#### [What to work on]
A – According to the Statistical Physics course page, what share of the credit does the end-term exam carry?
B – From the Statistical Physics course page, extract the stretch from "5. Classical statistical" through "Videos are awesome.)".
C – Translate this sentence from the Statistical Physics course page into Spanish: "It bridges the disconnect between mechanics which require complete knowledge of initial conditions, and the real world where such information is not available."

#### [Source extract]
※

Statistical Physics (2016)

Statistical mechanics enables us to model the behavior of macroscopic objects, which are made up of large numbers of constituents for which we only have incomplete descriptions, using probability theory and a microscopic theory of the constituents. It bridges the disconnect between mechanics which require complete knowledge of initial conditions, and the real world where such information is not available. These ideas therefore find widespread application.

Target Audience

This is course SP-1 or P-204 in the TIFR graduate school. Students who have joined after their B.Sc. or M.Sc may both take this course.

This page will be updated regularly with course-related information. Please check frequently.

Administrivia

Time: M, W at 1130 hrs

Venue: AG 69

First lecture: 3 Feb

Credit policy: 5 problem sets (25%), mid-term exam (25%) and end-term exam (50%)

Instructor: Basudeb Dasgupta

Tutors: Anirban Das and Abhisek Samanta

Course Contents

1. Preliminaries: Motivation and review of thermodynamics (2 lectures)

2. Probability and statistics: Counting, distributions, large numbers (2 lectures)

3. Kinetic theory and approach to equilibrium (5 lectures)

4. Classical statistical mechanics: Formalism and simple systems (5 lectures)

5. Classical statistical mechanics: Interactions, approximations, phase transitions (3 lectures)

6. Quantum statistical mechanics: Formalism, ideal Bose/Fermi gases, phase transitions (7 lectures)

7. Modern outlook, and review of the course (3 lectures)

+ 4 problem solving sessions

References

1. Statistical Mechanics of Particles, Kardar (Main text, but very terse. Videos are awesome.)

2. Statistical Physics (Berkeley Physics Course Vol.5), Reif

3. Statistical Mechanics, Huang (I personally find it most readable)

4. Statistical Mechanics Part-I (Course of Theoretical Physics Vol.5), Landau and Lifshitz

5. Lecture notes by David Tong, Cambridge Univ. (Kinetic Theory, Statistical Mechanics)

Problem Sets

1. PS1 (thermodynamics) (on 3 Feb., due 15 Feb)

2. PS2 (probability & kinetic theory) (on 22 Feb, due on 22 Mar)

3. PS3 (classical stat. mech) (on 14 March, due on 30 March)

4. PS4 (interacting classical stat. mech) (on 4 April, due on 25 April)

5. PS5 (quantum stat. mech) (on 18 April, due on 18 May)

※

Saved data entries
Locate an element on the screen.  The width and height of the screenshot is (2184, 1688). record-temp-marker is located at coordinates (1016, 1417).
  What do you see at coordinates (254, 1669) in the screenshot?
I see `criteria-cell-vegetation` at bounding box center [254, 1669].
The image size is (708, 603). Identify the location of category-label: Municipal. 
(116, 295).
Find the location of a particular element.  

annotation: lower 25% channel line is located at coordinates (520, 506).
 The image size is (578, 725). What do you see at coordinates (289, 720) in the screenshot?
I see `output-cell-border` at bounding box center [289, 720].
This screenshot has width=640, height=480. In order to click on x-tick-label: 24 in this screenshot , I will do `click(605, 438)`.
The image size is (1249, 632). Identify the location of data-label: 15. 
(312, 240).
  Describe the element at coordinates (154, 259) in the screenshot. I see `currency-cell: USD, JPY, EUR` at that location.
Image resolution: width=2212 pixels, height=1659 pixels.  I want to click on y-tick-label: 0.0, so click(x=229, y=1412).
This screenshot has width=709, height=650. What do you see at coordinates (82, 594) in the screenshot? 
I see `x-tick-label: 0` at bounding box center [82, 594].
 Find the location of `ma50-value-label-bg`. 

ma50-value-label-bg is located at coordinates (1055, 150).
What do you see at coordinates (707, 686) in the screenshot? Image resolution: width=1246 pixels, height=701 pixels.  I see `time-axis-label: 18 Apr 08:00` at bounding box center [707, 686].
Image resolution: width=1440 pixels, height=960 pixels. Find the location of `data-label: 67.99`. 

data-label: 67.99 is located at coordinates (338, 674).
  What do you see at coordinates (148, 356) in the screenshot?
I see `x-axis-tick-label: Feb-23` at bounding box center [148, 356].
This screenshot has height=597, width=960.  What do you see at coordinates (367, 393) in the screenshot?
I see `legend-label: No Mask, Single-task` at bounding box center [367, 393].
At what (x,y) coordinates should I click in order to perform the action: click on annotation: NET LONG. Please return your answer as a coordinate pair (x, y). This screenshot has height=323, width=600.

※

#### [Answers to this exercise]
A – 50%

B –
5. Classical statistical mechanics: Interactions, approximations, phase transitions (3 lectures)

6. Quantum statistical mechanics: Formalism, ideal Bose/Fermi gases, phase transitions (7 lectures)

7. Modern outlook, and review of the course (3 lectures)

+ 4 problem solving sessions

References

1. Statistical Mechanics of Particles, Kardar (Main text, but very terse. Videos are awesome.)

C – Salva la desconexión entre la mecánica, que requiere un conocimiento completo de las condiciones iniciales, y el mundo real, donde dicha información no está disponible.